▸ Short exercise 1: In the passage on Prometheus and Grafana below, rewrite the part from "Grafana is an" up to and including "in grafana-dashboards.yaml and grafana-datasource.yml.", putting "configurable" in place of "customizable".
▸ Short exercise 2: List every local configuration file named in the passage on Prometheus and Grafana.

▸ Text provided:
·····

Prometheus is an open-source monitoring and alerting toolkit. Prometheus collects and stores its metrics as time-series data, i.e. metrics information is stored with the timestamp at which it was recorded, alongside optional key-value pairs called labels. In the current example, Prometheus is monitoring the Sprint Boot backend, Loki, Jaeger, and OpenTelemetry Collector. It pulls the metrics data from those applications at a regular interval and stores them in its database. Alerts can be configured based on the metrics. Local configurations are in prometheus.yaml.

Grafana

Grafana is an open-source solution for running data analytics, pulling up metrics from different data sources, and monitoring applications with the help of customizable dashboards. The tool helps to study, analyze and monitor data over a period of time, technically called time-series analytics. In the current example, Grafana pulls data from Prometheus, Jaeger, and Loki. Local configurations are in grafana-dashboards.yaml and grafana-datasource.yml.

·····

▸ Provided data:
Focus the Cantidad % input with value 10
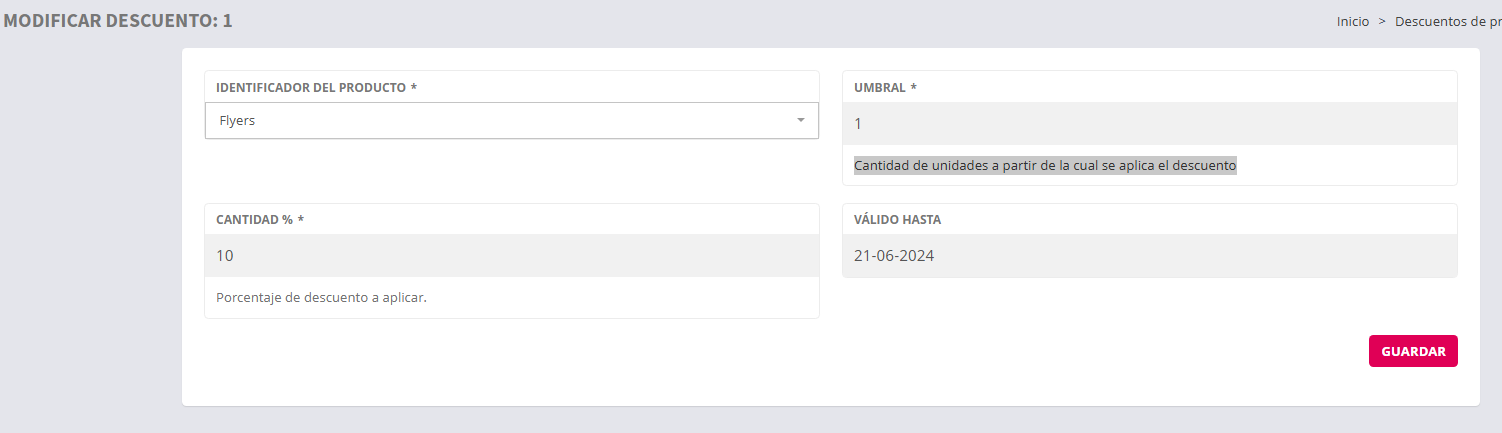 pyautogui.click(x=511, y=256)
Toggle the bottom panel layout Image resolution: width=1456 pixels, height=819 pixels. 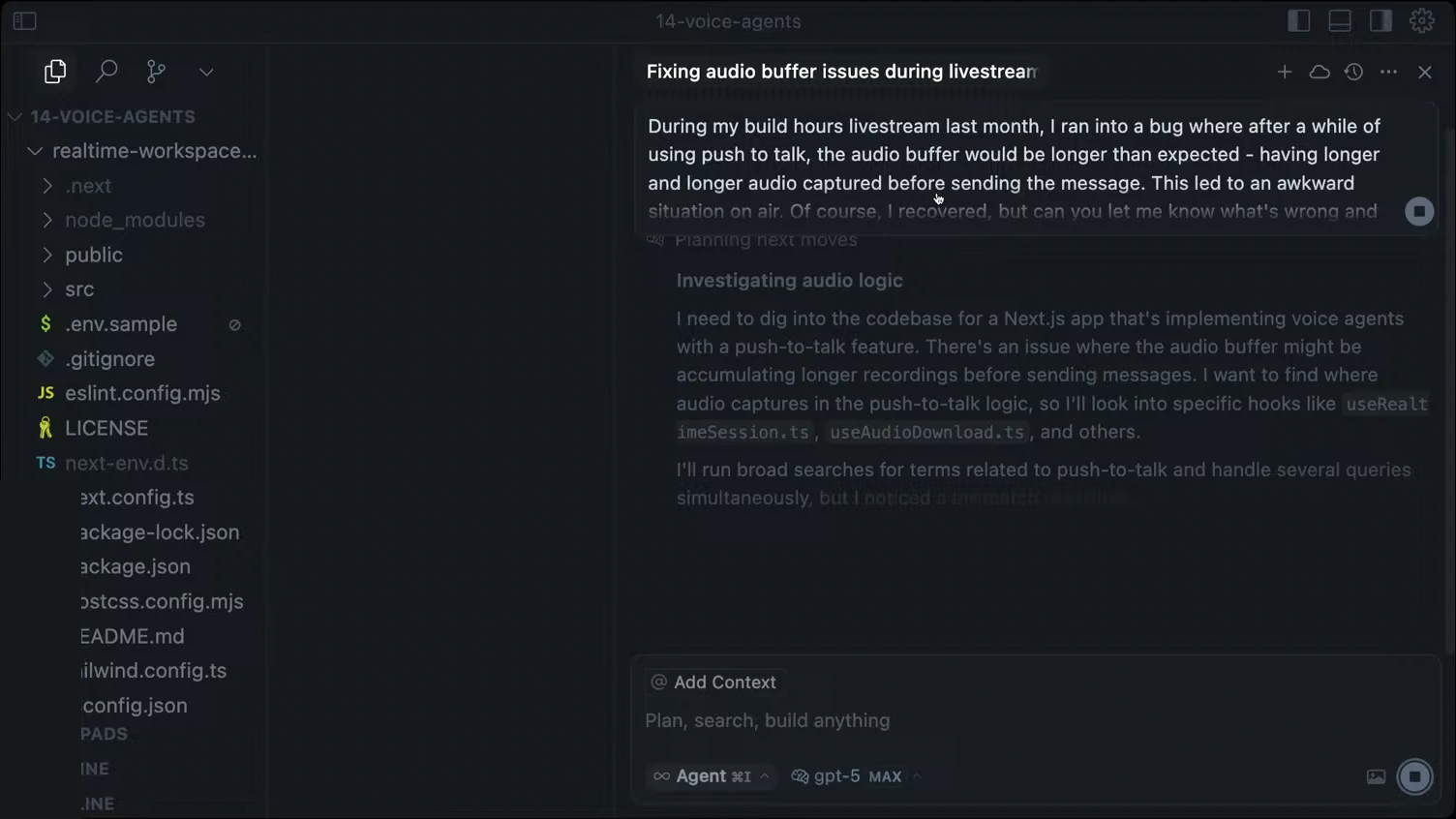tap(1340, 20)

·····

▸ Exercise response 1:
Grafana is an open-source solution for running data analytics, pulling up metrics from different data sources, and monitoring applications with the help of configurable dashboards. The tool helps to study, analyze and monitor data over a period of time, technically called time-series analytics. In the current example, Grafana pulls data from Prometheus, Jaeger, and Loki. Local configurations are in grafana-dashboards.yaml and grafana-datasource.yml.

▸ Exercise response 2:
- prometheus.yaml
- grafana-dashboards.yaml
- grafana-datasource.yml